* [Passage to read]:
Rhys Beynon, St George's Emergency Department consultant, said: "We are delighted to be involved the intervention project. Sadly we do see a number of patients coming to our Emergency Department with gang-related trauma, anything we can do to reduce this number and strengthen our relationship with the community would be a great thing."
The announcement comes on the same day as the release of MOPAC’s latest online dashboard on gang crime. Part of the Mayor’s ongoing commitment to make police data more accessible this series of dashboards takes raw data already available on other sites and transforms it into an easy to understand format for the public and media to access in one place.
To view the gang’s dashboard visit https://www.london.gov.uk/priorities/policing-crime/data-information/gangs-dashboard
F, 24, arrived at St Mary’s hospital in January 2015 after sustaining multiple stab wounds to his chest, neck, thigh and buttock. The attack took place in F’s flat, which was splashed across London news, and became a crime scene. He found himself not only facing a long road to medical recovery, but homeless too. Outside of the hospital F was disengaged with his probation officer, and this lack of cooperation meant he was likely to face prison after an upcoming court date – a date he was now medically unable to attend. It was at this point, with F alone on the ward, that Redthread’s Youth Violence Prevention Project first made contact.

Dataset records
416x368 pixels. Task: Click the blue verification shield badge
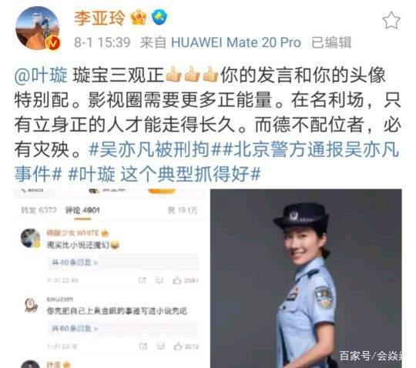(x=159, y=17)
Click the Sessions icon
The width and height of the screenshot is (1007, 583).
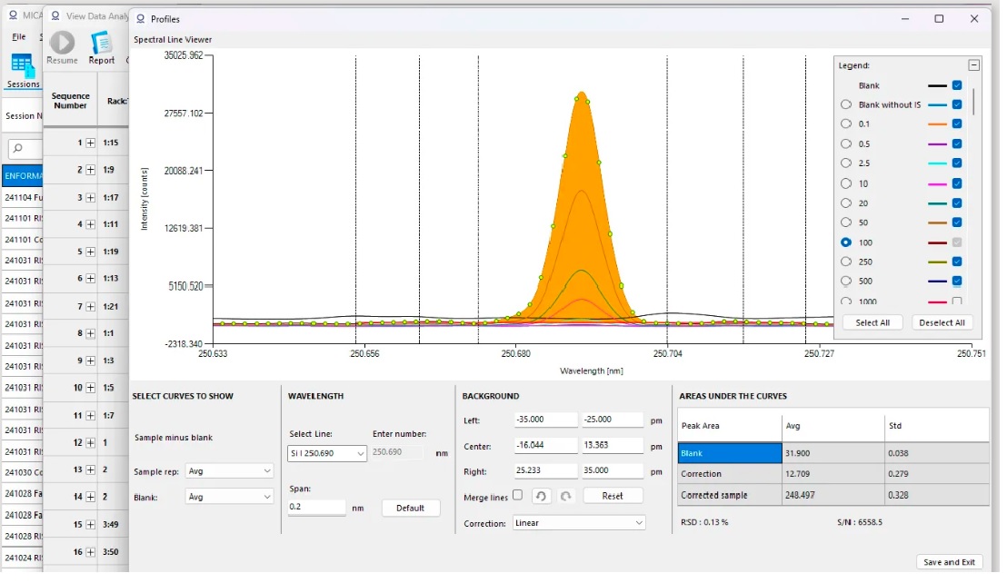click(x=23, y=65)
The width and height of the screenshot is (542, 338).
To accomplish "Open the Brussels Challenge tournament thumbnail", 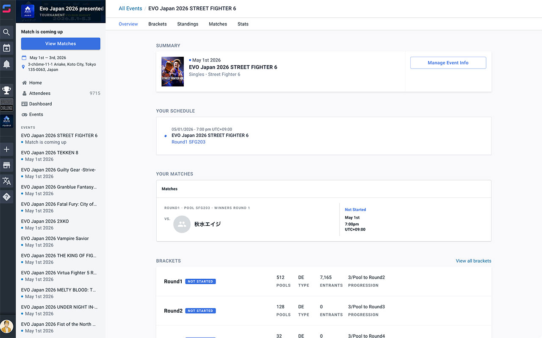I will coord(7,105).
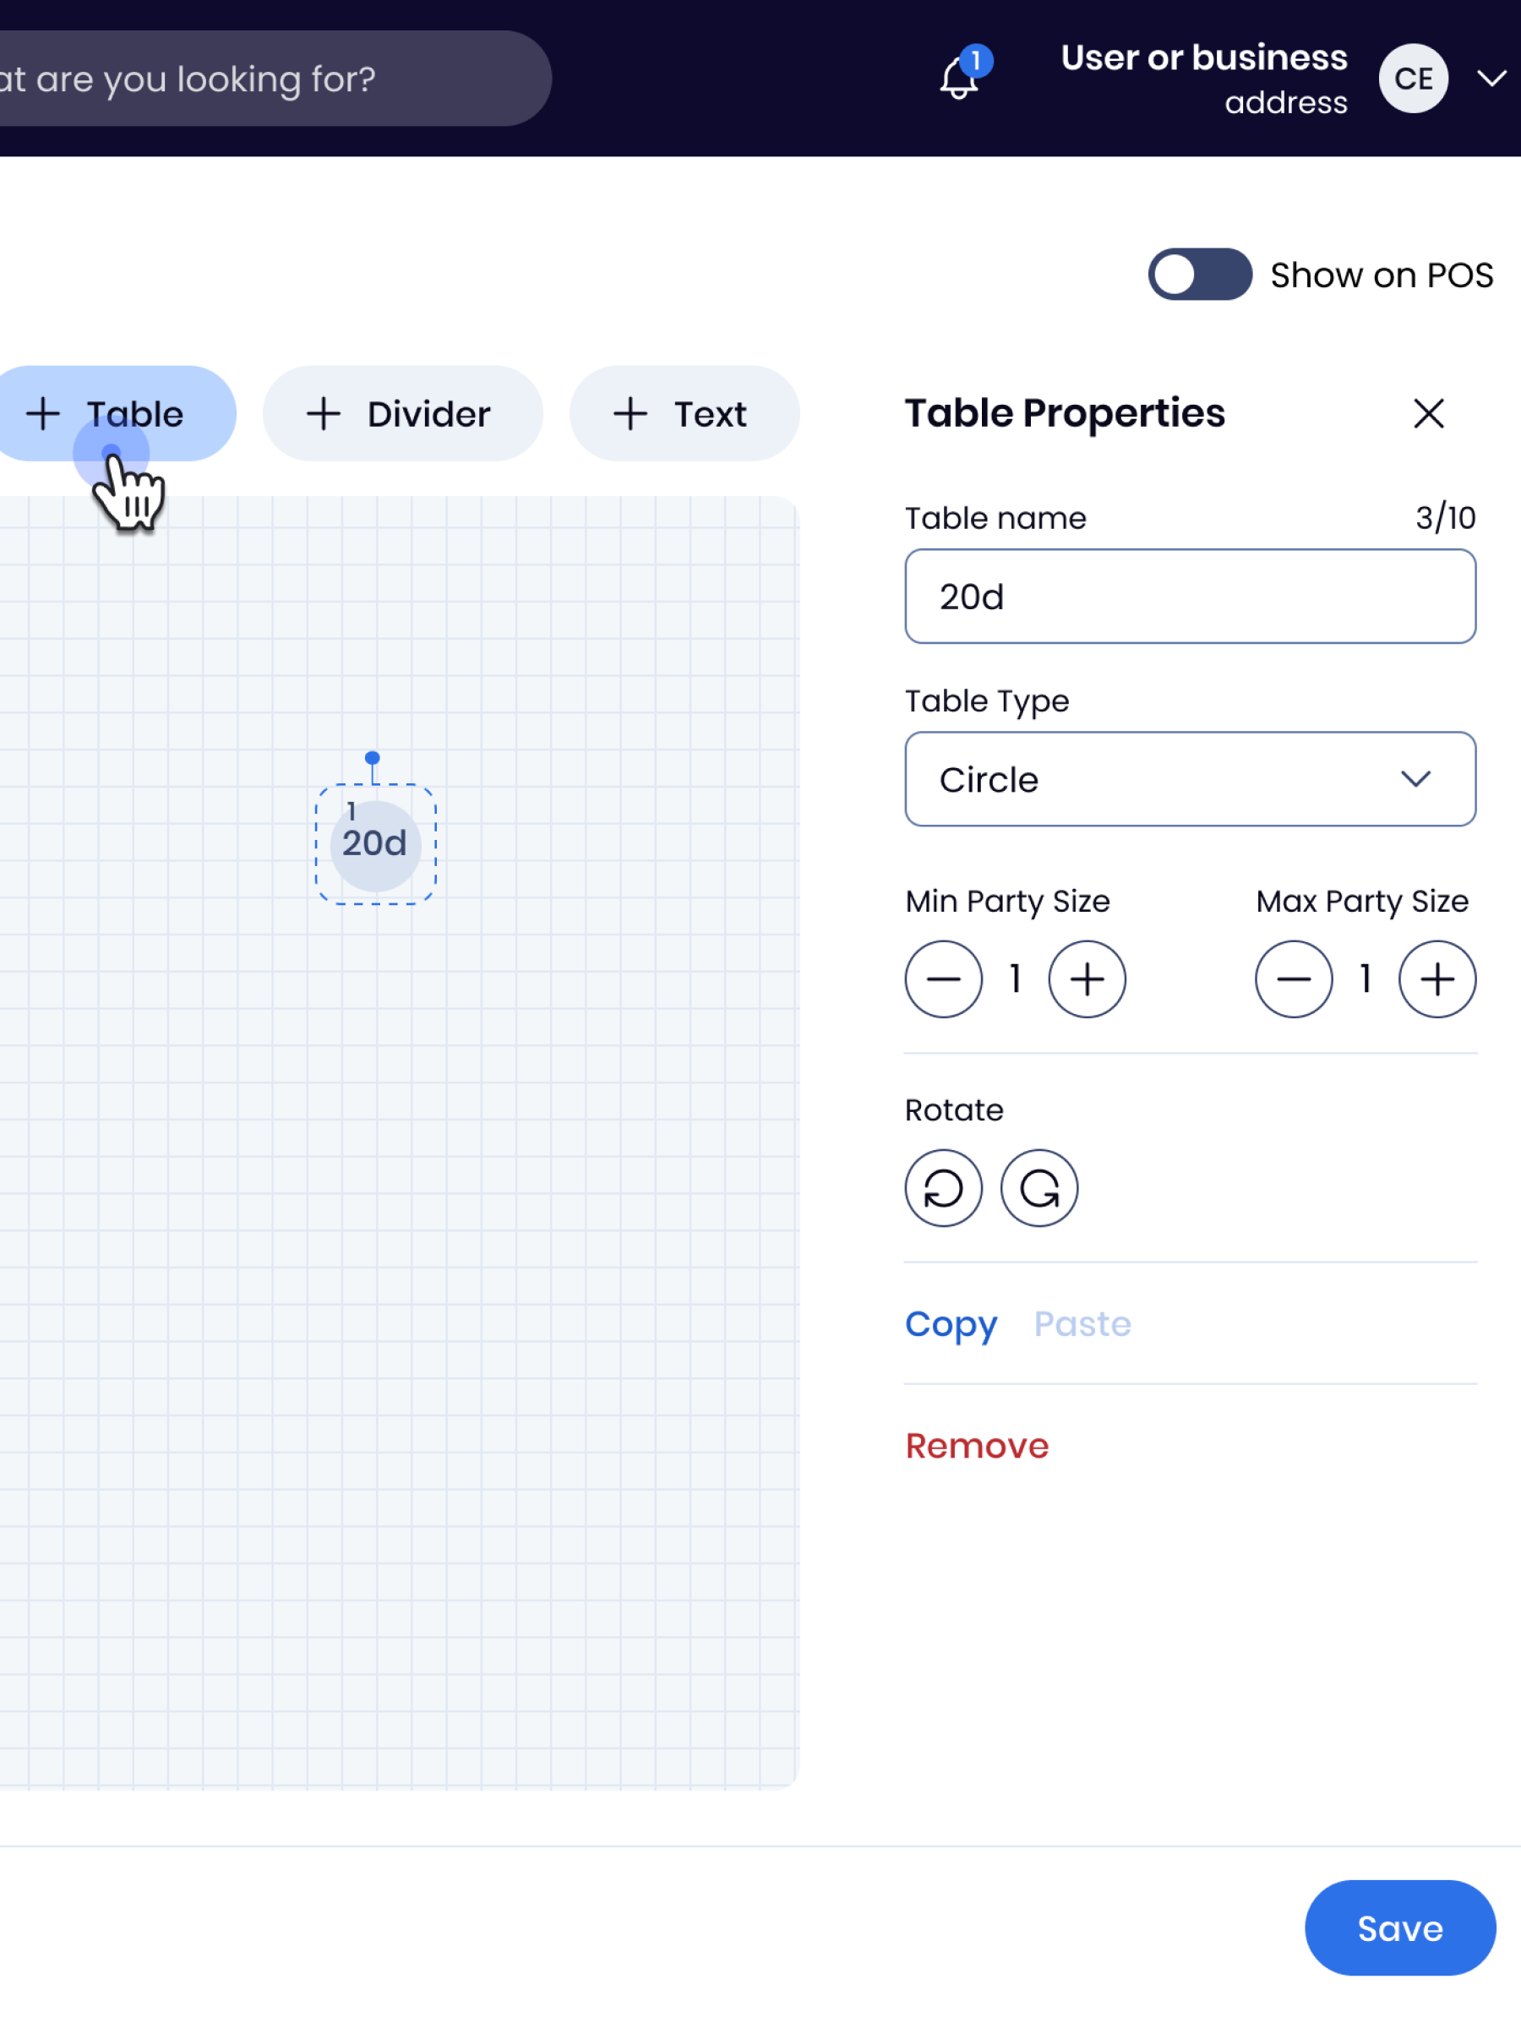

* [Task set]:
a - According to the passage, where on his body was F stabbed?
b - Rewrite the passage between "The announcement comes" and "in one place.", inclusive, changing "media" to "press".
The data is separate material unrelated to the passage.

* [Answers to the tasks]:
a - F was stabbed in his chest, neck, thigh and buttock.

b -
The announcement comes on the same day as the release of MOPAC’s latest online dashboard on gang crime. Part of the Mayor’s ongoing commitment to make police data more accessible this series of dashboards takes raw data already available on other sites and transforms it into an easy to understand format for the public and press to access in one place.